Beginning at the line containing "This screenshot has height=661, width=973.", print every line until the records end, keeping each exactly as it is.

Segment Start: Data extract

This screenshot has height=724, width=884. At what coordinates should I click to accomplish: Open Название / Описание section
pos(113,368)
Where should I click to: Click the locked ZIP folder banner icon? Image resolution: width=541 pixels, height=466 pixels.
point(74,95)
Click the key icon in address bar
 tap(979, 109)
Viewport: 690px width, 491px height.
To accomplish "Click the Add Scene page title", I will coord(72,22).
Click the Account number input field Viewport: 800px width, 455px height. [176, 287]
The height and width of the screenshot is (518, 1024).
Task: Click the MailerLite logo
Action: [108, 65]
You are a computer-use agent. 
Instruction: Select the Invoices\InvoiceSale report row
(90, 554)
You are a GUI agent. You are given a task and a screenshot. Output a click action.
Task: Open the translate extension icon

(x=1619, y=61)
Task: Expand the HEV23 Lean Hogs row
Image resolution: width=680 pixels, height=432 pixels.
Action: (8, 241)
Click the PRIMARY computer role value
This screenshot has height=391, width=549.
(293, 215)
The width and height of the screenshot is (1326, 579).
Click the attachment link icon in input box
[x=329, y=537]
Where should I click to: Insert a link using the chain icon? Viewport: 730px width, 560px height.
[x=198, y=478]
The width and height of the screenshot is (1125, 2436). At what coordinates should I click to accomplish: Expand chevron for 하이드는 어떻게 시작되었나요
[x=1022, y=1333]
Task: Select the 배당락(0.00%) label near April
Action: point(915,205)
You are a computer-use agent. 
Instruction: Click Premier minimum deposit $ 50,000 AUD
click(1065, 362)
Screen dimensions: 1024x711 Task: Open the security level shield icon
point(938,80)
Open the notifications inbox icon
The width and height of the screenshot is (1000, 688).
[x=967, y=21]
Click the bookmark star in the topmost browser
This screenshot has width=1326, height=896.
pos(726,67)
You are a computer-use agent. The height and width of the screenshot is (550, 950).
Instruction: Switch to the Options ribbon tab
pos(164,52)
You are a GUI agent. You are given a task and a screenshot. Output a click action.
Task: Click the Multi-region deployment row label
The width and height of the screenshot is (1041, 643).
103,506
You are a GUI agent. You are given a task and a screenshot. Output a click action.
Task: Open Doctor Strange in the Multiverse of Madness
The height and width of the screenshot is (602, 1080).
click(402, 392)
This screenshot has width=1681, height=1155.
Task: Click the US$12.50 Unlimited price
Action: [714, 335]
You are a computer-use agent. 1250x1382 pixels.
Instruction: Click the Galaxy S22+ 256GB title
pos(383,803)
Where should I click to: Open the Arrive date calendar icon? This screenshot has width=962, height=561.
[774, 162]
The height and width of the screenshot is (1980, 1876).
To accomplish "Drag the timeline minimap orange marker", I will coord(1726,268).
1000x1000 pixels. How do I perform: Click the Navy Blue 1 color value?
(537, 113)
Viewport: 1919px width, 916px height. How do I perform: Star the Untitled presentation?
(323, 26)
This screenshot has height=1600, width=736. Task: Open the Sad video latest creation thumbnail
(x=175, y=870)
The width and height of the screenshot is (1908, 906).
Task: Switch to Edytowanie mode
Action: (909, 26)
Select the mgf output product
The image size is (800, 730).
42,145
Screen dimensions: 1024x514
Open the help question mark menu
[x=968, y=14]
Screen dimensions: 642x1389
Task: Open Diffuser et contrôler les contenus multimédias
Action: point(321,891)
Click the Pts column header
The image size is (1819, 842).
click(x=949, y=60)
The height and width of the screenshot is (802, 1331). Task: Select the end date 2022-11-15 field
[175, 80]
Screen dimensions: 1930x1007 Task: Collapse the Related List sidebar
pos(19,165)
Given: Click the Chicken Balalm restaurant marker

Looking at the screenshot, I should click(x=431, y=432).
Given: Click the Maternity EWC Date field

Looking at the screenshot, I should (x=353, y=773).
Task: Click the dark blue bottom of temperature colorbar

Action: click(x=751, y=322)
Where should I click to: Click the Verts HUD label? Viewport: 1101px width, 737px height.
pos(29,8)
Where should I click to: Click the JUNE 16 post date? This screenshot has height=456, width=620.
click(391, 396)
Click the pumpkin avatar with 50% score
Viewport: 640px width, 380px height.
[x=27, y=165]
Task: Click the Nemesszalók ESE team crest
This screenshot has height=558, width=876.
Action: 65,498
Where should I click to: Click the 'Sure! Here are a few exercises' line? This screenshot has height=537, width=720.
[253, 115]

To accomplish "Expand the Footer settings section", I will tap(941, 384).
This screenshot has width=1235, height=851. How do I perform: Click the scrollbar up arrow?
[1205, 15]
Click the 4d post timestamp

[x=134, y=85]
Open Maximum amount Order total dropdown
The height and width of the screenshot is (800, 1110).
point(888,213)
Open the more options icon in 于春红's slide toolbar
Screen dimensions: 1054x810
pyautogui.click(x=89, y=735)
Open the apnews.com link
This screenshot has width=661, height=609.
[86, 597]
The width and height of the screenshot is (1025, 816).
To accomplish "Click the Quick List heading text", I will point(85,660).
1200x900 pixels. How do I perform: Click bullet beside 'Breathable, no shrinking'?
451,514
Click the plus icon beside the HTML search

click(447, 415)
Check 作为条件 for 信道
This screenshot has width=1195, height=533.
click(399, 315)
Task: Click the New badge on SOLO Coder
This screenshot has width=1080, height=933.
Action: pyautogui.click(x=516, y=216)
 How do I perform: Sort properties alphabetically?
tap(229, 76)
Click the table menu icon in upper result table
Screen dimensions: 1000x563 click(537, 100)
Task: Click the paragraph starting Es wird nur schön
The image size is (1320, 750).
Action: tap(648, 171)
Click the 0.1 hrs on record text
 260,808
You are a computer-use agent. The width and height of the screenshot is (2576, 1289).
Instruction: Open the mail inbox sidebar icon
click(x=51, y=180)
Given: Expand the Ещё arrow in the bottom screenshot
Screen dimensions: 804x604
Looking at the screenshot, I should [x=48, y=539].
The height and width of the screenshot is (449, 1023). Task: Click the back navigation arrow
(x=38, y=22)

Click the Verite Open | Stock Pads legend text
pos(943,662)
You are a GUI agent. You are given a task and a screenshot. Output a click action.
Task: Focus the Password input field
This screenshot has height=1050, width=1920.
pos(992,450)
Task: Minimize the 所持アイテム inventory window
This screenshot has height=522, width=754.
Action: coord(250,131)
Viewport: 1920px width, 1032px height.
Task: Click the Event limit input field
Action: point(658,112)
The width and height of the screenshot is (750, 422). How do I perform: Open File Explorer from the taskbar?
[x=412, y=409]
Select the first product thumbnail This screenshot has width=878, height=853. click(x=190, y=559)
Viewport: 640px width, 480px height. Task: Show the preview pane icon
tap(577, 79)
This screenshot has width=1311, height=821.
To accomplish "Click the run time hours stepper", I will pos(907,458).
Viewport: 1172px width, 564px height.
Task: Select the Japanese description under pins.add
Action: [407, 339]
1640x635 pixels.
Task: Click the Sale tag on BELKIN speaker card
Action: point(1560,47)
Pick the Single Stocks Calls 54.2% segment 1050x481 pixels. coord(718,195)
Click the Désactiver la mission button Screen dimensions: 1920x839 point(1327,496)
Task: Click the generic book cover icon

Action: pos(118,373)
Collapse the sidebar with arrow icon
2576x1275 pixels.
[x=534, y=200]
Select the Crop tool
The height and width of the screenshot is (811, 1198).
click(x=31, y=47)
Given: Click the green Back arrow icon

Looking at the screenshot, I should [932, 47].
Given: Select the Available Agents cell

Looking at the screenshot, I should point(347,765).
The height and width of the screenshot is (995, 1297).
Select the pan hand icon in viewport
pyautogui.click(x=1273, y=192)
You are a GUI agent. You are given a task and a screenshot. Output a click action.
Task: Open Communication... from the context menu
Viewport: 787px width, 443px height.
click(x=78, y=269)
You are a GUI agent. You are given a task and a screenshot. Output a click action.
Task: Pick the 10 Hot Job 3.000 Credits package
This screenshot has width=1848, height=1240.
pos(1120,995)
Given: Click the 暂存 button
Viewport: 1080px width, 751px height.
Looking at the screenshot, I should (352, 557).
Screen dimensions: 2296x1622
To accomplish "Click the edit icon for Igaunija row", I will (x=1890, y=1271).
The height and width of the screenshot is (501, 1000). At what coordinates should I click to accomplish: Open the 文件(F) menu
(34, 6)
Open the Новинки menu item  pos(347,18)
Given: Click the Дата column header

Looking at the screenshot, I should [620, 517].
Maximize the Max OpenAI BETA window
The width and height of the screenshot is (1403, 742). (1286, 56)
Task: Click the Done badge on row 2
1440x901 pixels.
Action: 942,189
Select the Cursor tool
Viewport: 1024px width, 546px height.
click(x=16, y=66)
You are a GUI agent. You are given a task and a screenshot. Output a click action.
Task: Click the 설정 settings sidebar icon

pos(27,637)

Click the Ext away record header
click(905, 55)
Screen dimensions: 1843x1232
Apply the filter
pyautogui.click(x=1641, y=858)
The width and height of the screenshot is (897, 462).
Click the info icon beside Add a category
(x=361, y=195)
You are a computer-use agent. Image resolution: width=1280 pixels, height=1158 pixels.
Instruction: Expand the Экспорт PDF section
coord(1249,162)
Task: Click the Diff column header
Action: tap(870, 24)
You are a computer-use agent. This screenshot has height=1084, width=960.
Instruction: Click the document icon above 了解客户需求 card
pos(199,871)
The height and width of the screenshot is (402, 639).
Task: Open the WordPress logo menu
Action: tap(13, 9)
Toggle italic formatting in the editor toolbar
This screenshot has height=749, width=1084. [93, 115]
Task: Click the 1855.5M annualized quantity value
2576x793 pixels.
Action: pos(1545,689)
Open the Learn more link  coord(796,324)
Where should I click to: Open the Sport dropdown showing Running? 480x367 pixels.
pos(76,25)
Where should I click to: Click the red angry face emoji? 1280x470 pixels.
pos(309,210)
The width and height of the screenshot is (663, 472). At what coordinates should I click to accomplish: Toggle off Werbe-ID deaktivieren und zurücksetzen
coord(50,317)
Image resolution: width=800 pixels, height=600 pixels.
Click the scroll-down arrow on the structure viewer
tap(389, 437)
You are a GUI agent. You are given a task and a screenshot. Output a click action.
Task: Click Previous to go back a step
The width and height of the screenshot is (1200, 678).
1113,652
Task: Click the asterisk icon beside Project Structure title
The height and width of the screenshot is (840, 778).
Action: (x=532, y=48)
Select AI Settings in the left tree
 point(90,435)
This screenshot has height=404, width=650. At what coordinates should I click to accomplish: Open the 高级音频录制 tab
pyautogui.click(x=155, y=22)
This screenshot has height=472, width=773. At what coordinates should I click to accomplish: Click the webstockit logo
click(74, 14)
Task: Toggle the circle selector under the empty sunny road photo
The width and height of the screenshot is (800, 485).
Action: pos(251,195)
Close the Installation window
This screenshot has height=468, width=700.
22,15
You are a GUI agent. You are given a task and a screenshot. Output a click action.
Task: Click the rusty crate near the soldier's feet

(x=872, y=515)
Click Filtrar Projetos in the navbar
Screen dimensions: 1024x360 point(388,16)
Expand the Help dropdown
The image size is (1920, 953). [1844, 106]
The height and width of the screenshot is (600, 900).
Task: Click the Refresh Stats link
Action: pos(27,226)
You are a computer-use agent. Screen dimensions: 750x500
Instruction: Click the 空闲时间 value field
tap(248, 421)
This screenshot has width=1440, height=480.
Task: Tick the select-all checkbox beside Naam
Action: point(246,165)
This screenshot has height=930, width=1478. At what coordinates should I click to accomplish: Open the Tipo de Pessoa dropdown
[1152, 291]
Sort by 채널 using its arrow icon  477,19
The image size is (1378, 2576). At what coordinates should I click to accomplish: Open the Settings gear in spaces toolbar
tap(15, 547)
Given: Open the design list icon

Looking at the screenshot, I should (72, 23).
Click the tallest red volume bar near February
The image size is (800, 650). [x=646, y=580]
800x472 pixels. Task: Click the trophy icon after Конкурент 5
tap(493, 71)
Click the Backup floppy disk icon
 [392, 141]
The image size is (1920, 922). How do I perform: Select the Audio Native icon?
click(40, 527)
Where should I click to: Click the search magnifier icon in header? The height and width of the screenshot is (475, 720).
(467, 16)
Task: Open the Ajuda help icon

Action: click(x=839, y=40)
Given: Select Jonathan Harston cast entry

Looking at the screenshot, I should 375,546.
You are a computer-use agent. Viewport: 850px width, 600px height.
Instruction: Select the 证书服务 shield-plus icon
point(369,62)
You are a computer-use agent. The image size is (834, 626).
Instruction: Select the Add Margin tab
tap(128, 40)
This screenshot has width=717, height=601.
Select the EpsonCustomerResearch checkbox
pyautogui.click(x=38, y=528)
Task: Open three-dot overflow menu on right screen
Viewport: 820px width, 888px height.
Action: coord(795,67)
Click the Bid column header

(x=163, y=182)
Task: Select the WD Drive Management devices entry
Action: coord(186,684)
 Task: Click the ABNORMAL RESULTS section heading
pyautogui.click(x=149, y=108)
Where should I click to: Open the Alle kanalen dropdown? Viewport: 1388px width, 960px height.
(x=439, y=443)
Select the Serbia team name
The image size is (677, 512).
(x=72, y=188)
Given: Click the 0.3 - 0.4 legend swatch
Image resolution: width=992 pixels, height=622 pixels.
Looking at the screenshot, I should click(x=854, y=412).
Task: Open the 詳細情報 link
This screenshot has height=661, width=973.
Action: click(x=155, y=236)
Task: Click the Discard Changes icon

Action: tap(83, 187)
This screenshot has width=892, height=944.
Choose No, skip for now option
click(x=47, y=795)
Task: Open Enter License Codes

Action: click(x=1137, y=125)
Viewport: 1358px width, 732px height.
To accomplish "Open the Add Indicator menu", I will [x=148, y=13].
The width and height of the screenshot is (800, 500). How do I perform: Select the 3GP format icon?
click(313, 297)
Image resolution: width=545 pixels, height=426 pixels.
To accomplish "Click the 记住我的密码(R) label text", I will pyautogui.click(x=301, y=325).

Segment End: Data extract

Task result:
This screenshot has height=661, width=973.
Action: click(x=155, y=236)
Task: Click the Discard Changes icon

Action: tap(83, 187)
This screenshot has width=892, height=944.
Choose No, skip for now option
click(x=47, y=795)
Task: Open Enter License Codes

Action: click(x=1137, y=125)
Viewport: 1358px width, 732px height.
To accomplish "Open the Add Indicator menu", I will [x=148, y=13].
The width and height of the screenshot is (800, 500). How do I perform: Select the 3GP format icon?
click(313, 297)
Image resolution: width=545 pixels, height=426 pixels.
To accomplish "Click the 记住我的密码(R) label text", I will pyautogui.click(x=301, y=325).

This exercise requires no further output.